Problem
Copy all the records exactly; the complete set is the expected result.

━━━ Source material ━━━

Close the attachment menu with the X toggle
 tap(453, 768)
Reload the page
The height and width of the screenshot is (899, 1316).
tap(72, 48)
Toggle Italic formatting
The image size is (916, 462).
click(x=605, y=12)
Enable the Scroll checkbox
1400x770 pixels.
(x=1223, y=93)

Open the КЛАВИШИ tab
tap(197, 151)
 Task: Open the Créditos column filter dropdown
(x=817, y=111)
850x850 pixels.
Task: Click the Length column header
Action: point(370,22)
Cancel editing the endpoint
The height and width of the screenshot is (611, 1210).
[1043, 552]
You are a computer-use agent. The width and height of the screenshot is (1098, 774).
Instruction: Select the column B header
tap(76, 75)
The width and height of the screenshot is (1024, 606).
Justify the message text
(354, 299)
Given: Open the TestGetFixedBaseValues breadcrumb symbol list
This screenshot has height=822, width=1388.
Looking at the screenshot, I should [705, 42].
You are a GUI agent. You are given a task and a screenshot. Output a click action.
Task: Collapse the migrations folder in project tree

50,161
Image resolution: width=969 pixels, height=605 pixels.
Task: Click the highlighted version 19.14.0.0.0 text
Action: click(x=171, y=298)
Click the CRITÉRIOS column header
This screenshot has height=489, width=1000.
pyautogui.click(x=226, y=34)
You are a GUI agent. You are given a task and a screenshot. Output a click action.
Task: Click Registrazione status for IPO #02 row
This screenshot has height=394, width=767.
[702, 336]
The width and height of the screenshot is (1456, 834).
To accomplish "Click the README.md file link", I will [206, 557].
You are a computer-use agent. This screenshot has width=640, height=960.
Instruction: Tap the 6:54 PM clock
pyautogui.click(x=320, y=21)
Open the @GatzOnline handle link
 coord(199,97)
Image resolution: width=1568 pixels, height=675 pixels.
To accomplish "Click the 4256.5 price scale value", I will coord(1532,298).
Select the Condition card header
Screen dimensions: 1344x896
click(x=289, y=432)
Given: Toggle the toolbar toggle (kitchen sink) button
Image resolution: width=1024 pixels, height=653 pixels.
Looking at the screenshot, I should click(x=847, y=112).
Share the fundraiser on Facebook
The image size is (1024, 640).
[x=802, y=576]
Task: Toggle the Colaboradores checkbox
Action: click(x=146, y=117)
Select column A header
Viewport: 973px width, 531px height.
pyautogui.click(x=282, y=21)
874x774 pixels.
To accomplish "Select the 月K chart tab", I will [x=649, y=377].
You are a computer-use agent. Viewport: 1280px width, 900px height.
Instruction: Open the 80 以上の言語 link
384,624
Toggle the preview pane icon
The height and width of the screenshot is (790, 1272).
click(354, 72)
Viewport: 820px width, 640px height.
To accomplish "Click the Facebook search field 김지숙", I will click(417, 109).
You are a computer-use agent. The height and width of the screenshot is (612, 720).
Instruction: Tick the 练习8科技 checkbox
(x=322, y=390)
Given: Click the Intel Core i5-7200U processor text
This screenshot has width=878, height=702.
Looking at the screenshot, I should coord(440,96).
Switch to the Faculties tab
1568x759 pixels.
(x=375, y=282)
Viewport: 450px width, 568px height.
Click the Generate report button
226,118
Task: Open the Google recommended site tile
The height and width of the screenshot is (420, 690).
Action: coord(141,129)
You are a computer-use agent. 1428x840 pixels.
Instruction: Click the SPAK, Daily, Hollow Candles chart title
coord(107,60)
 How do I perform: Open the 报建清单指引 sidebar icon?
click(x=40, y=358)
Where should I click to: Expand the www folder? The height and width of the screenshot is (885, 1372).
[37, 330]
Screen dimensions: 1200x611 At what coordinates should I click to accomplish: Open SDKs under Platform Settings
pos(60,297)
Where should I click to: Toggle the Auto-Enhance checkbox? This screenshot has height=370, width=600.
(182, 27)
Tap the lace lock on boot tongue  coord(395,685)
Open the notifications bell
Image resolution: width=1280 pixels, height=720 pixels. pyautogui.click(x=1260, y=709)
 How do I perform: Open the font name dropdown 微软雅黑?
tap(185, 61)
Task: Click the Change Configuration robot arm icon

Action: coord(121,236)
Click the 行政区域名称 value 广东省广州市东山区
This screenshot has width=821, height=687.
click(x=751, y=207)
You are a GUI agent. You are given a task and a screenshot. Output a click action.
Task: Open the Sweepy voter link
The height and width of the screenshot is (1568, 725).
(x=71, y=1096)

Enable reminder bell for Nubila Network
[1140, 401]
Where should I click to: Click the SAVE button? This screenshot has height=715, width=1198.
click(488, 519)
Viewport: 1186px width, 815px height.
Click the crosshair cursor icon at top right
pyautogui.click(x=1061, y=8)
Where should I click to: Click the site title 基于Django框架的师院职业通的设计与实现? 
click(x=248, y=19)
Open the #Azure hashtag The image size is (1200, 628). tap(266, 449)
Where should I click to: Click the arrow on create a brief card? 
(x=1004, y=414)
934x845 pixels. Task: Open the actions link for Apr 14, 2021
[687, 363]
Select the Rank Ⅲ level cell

━━━

Solution
Close the attachment menu with the X toggle
 tap(453, 768)
Reload the page
The height and width of the screenshot is (899, 1316).
tap(72, 48)
Toggle Italic formatting
The image size is (916, 462).
click(x=605, y=12)
Enable the Scroll checkbox
1400x770 pixels.
(x=1223, y=93)

Open the КЛАВИШИ tab
tap(197, 151)
 Task: Open the Créditos column filter dropdown
(x=817, y=111)
850x850 pixels.
Task: Click the Length column header
Action: point(370,22)
Cancel editing the endpoint
The height and width of the screenshot is (611, 1210).
[1043, 552]
You are a computer-use agent. The width and height of the screenshot is (1098, 774).
Instruction: Select the column B header
tap(76, 75)
The width and height of the screenshot is (1024, 606).
Justify the message text
(354, 299)
Given: Open the TestGetFixedBaseValues breadcrumb symbol list
This screenshot has height=822, width=1388.
Looking at the screenshot, I should [705, 42].
You are a GUI agent. You are given a task and a screenshot. Output a click action.
Task: Collapse the migrations folder in project tree

50,161
Image resolution: width=969 pixels, height=605 pixels.
Task: Click the highlighted version 19.14.0.0.0 text
Action: click(x=171, y=298)
Click the CRITÉRIOS column header
This screenshot has height=489, width=1000.
pyautogui.click(x=226, y=34)
You are a GUI agent. You are given a task and a screenshot. Output a click action.
Task: Click Registrazione status for IPO #02 row
This screenshot has height=394, width=767.
[702, 336]
The width and height of the screenshot is (1456, 834).
To accomplish "Click the README.md file link", I will [206, 557].
You are a computer-use agent. This screenshot has width=640, height=960.
Instruction: Tap the 6:54 PM clock
pyautogui.click(x=320, y=21)
Open the @GatzOnline handle link
 coord(199,97)
Image resolution: width=1568 pixels, height=675 pixels.
To accomplish "Click the 4256.5 price scale value", I will coord(1532,298).
Select the Condition card header
Screen dimensions: 1344x896
click(x=289, y=432)
Given: Toggle the toolbar toggle (kitchen sink) button
Image resolution: width=1024 pixels, height=653 pixels.
Looking at the screenshot, I should click(x=847, y=112).
Share the fundraiser on Facebook
The image size is (1024, 640).
[x=802, y=576]
Task: Toggle the Colaboradores checkbox
Action: click(x=146, y=117)
Select column A header
Viewport: 973px width, 531px height.
pyautogui.click(x=282, y=21)
874x774 pixels.
To accomplish "Select the 月K chart tab", I will [x=649, y=377].
You are a computer-use agent. Viewport: 1280px width, 900px height.
Instruction: Open the 80 以上の言語 link
384,624
Toggle the preview pane icon
The height and width of the screenshot is (790, 1272).
click(354, 72)
Viewport: 820px width, 640px height.
To accomplish "Click the Facebook search field 김지숙", I will click(417, 109).
You are a computer-use agent. The height and width of the screenshot is (612, 720).
Instruction: Tick the 练习8科技 checkbox
(x=322, y=390)
Given: Click the Intel Core i5-7200U processor text
This screenshot has width=878, height=702.
Looking at the screenshot, I should coord(440,96).
Switch to the Faculties tab
1568x759 pixels.
(x=375, y=282)
Viewport: 450px width, 568px height.
Click the Generate report button
226,118
Task: Open the Google recommended site tile
The height and width of the screenshot is (420, 690).
Action: coord(141,129)
You are a computer-use agent. 1428x840 pixels.
Instruction: Click the SPAK, Daily, Hollow Candles chart title
coord(107,60)
 How do I perform: Open the 报建清单指引 sidebar icon?
click(x=40, y=358)
Where should I click to: Expand the www folder? The height and width of the screenshot is (885, 1372).
[37, 330]
Screen dimensions: 1200x611 At what coordinates should I click to accomplish: Open SDKs under Platform Settings
pos(60,297)
Where should I click to: Toggle the Auto-Enhance checkbox? This screenshot has height=370, width=600.
(182, 27)
Tap the lace lock on boot tongue  coord(395,685)
Open the notifications bell
Image resolution: width=1280 pixels, height=720 pixels. pyautogui.click(x=1260, y=709)
 How do I perform: Open the font name dropdown 微软雅黑?
tap(185, 61)
Task: Click the Change Configuration robot arm icon

Action: coord(121,236)
Click the 行政区域名称 value 广东省广州市东山区
This screenshot has width=821, height=687.
click(x=751, y=207)
You are a GUI agent. You are given a task and a screenshot. Output a click action.
Task: Open the Sweepy voter link
The height and width of the screenshot is (1568, 725).
(x=71, y=1096)

Enable reminder bell for Nubila Network
[1140, 401]
Where should I click to: Click the SAVE button? This screenshot has height=715, width=1198.
click(488, 519)
Viewport: 1186px width, 815px height.
Click the crosshair cursor icon at top right
pyautogui.click(x=1061, y=8)
Where should I click to: Click the site title 基于Django框架的师院职业通的设计与实现? 
click(x=248, y=19)
Open the #Azure hashtag The image size is (1200, 628). tap(266, 449)
Where should I click to: Click the arrow on create a brief card? 
(x=1004, y=414)
934x845 pixels. Task: Open the actions link for Apr 14, 2021
[687, 363]
Select the Rank Ⅲ level cell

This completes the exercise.